%%

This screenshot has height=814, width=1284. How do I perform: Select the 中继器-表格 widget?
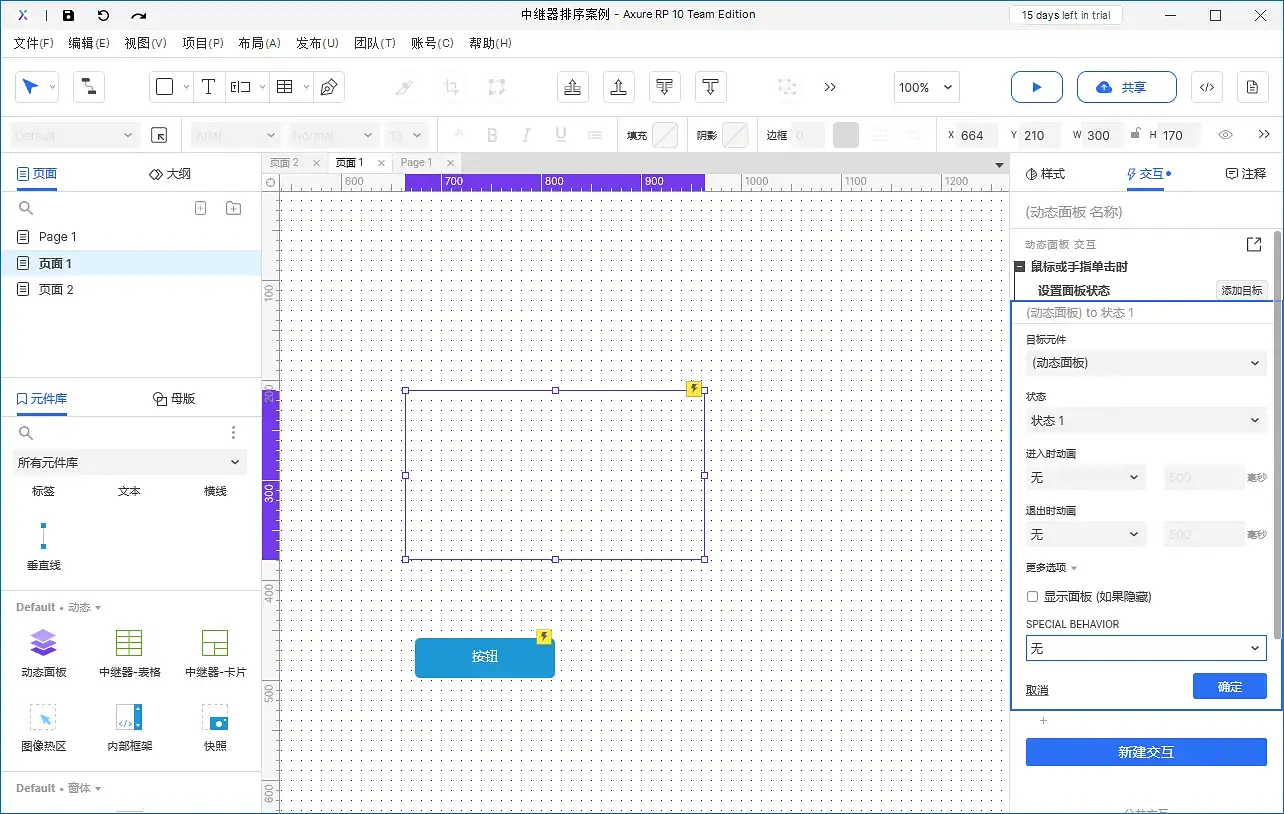[129, 652]
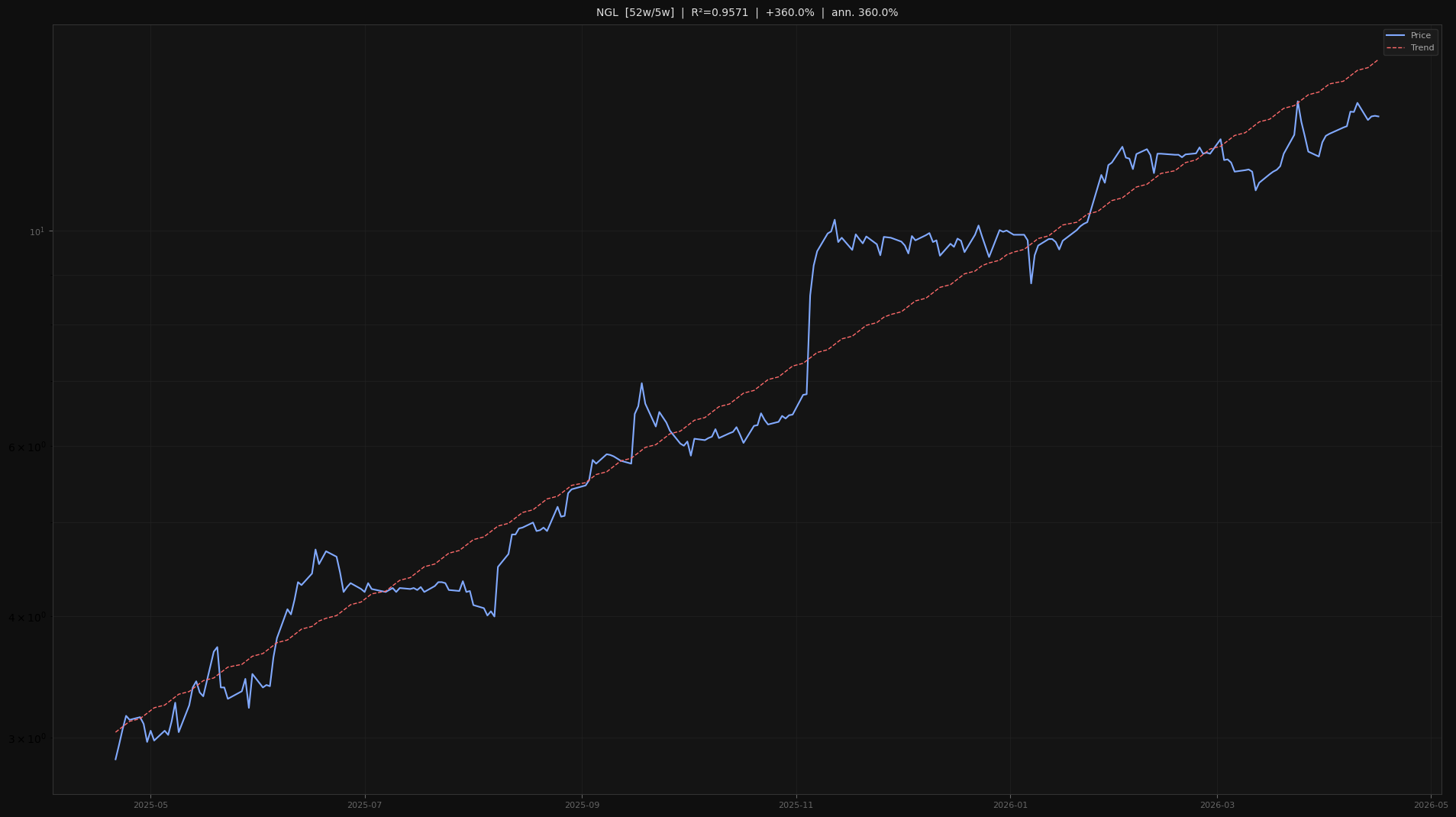Select the red dashed Trend line sample
This screenshot has height=817, width=1456.
(x=1396, y=47)
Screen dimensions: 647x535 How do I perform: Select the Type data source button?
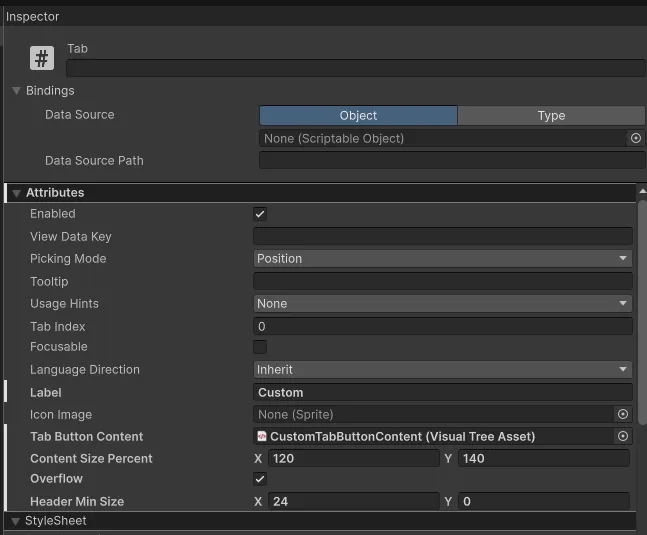tap(551, 116)
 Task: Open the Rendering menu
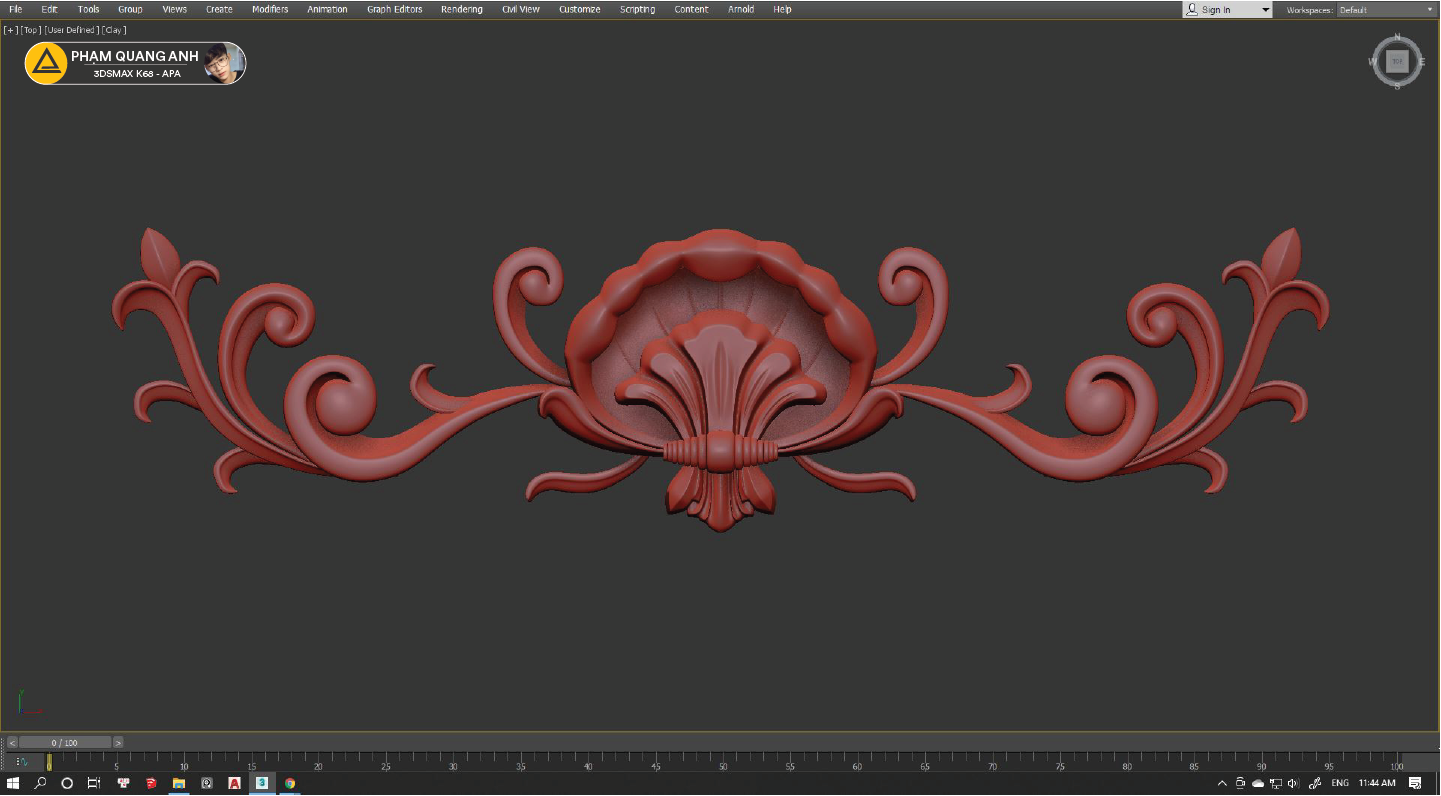[461, 9]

%%

What the task requires >>
Write out all of the lines above word for word, leaving out the pictures.

Answer to the task >>
This screenshot has height=814, width=1284. How do I perform: Select the 中继器-表格 widget?
[129, 652]
Select the red dashed Trend line sample
This screenshot has height=817, width=1456.
(x=1396, y=47)
Screen dimensions: 647x535 How do I perform: Select the Type data source button?
tap(551, 116)
 Task: Open the Rendering menu
[461, 9]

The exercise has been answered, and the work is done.